Kyr is about to learn that sometimes success is simply the opportunity to fail on a far vaster scale.

~oOo~

This is going to be one of those reviews where I am out of step with essentially every other reviewer.

This is a space opera, which means one should expect extremely pliable rubber science, spectacularly wretched operational security, and that, no matter how advanced the aliens, humans should be able to match them with a little effort1. Nevertheless, I got kicked out of the story right at the beginning when the aliens use a hilariously tiny antimatter bomb to blow up Earth. Earth’s binding energy is such that it would take a week’s worth of the sun’s output to disrupt it.

I started reading this book knowing that many reviewers had loved it , but not much more about it. I was astonished to find myself reading yet another time-travel book. I didn’t set out to have that as a theme in recent reviews. It just worked out that way. Having had a run of time-travel stories, I think I have discovered I dislike them. Or at least most of them. This example does, at least, touch on an often-overlooked issue: even small tweaks to the time stream may erase anyone born after the alteration. This is not a the dinosaurs survived! How does this affect Richard Nixon’s re-election chances?” novel.

In addition to this apparently unreasoning prejudice, I kept getting kicked out the story by the execution, by elements of the world-building that underlined how unrealistic this all is. This will probably not be an issue for other readers.

This particular time-travel book appears to fail the Bill and Ted rule2, which is that neither the Wisdom nor the humans appear especially skillful at using the tools at hand. In the humans’ defense, they’re brainwashed fanatics with limited resources. The Wisdom, on the other hand, is supposed to be able to pick the least bad future(s) … but there’s little evidence that it has done so. Why would a precognitive godlike AI pick a solution like blowing up the Earth when presumably it could have intervened in human affairs long before things got to that point? In the Wisdom’s defense, having been responsible for the fates of whole civilizations for a very long time appears to have left the Wisdom suicidally depressed.

Given what we see in the book, this is a reasonable reaction to the situation in which the Wisdom finds itself.

BRIEF A:
Update the book review passage starting at "Kyr is about" and ending at "sun’s output to disrupt it.", changing "antimatter bomb" to "nuclear device".
BRIEF B:
According to the book review, what state has the Wisdom apparently been left in by its long responsibility for the fates of whole civilizations?

Collection entries:

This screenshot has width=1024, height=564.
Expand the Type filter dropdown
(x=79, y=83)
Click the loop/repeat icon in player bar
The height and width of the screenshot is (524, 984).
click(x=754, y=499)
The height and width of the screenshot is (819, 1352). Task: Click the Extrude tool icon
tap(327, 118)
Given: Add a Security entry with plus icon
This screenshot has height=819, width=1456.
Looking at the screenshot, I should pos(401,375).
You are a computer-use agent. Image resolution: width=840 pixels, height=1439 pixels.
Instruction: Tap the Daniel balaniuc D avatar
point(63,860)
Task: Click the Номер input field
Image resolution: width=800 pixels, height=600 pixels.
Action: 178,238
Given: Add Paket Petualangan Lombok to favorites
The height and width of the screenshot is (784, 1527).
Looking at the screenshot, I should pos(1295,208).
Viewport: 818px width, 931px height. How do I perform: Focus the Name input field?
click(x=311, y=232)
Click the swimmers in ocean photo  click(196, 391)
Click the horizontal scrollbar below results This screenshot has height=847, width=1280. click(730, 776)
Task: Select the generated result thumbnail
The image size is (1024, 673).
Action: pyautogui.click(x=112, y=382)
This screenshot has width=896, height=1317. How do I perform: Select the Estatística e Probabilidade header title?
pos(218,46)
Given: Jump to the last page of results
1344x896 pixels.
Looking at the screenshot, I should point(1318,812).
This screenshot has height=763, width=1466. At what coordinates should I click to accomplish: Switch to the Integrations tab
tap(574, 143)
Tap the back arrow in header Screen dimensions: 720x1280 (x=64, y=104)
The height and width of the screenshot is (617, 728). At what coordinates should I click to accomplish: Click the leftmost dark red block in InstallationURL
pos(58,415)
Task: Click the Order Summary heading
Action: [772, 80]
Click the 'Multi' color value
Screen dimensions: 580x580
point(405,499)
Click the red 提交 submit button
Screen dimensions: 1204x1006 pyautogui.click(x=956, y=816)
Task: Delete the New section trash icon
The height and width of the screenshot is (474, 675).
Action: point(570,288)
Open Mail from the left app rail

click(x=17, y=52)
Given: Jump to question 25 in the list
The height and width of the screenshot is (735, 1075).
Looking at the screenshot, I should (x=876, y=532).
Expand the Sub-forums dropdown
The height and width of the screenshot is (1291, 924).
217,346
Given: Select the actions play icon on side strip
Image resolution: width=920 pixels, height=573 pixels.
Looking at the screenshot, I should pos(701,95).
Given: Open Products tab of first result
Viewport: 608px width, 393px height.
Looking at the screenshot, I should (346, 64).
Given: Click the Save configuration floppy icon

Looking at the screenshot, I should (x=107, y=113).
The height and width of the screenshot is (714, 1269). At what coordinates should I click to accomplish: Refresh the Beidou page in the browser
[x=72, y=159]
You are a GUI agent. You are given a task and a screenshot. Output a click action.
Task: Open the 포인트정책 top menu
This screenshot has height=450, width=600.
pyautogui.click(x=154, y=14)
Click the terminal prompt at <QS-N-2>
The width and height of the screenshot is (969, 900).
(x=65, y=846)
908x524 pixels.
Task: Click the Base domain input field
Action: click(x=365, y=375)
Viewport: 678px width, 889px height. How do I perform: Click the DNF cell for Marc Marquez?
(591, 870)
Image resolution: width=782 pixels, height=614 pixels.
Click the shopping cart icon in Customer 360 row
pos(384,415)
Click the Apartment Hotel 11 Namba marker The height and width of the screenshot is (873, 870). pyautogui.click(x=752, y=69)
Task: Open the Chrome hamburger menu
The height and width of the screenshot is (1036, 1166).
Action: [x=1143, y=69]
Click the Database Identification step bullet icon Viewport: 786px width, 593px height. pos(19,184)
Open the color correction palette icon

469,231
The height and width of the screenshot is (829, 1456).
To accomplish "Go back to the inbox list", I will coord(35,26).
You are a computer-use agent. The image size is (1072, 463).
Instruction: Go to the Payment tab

ANSWER BOX A:
Kyr is about to learn that sometimes success is simply the opportunity to fail on a far vaster scale.

~oOo~

This is going to be one of those reviews where I am out of step with essentially every other reviewer.

This is a space opera, which means one should expect extremely pliable rubber science, spectacularly wretched operational security, and that, no matter how advanced the aliens, humans should be able to match them with a little effort1. Nevertheless, I got kicked out of the story right at the beginning when the aliens use a hilariously tiny nuclear device to blow up Earth. Earth’s binding energy is such that it would take a week’s worth of the sun’s output to disrupt it.

ANSWER BOX B:
Suicidally depressed.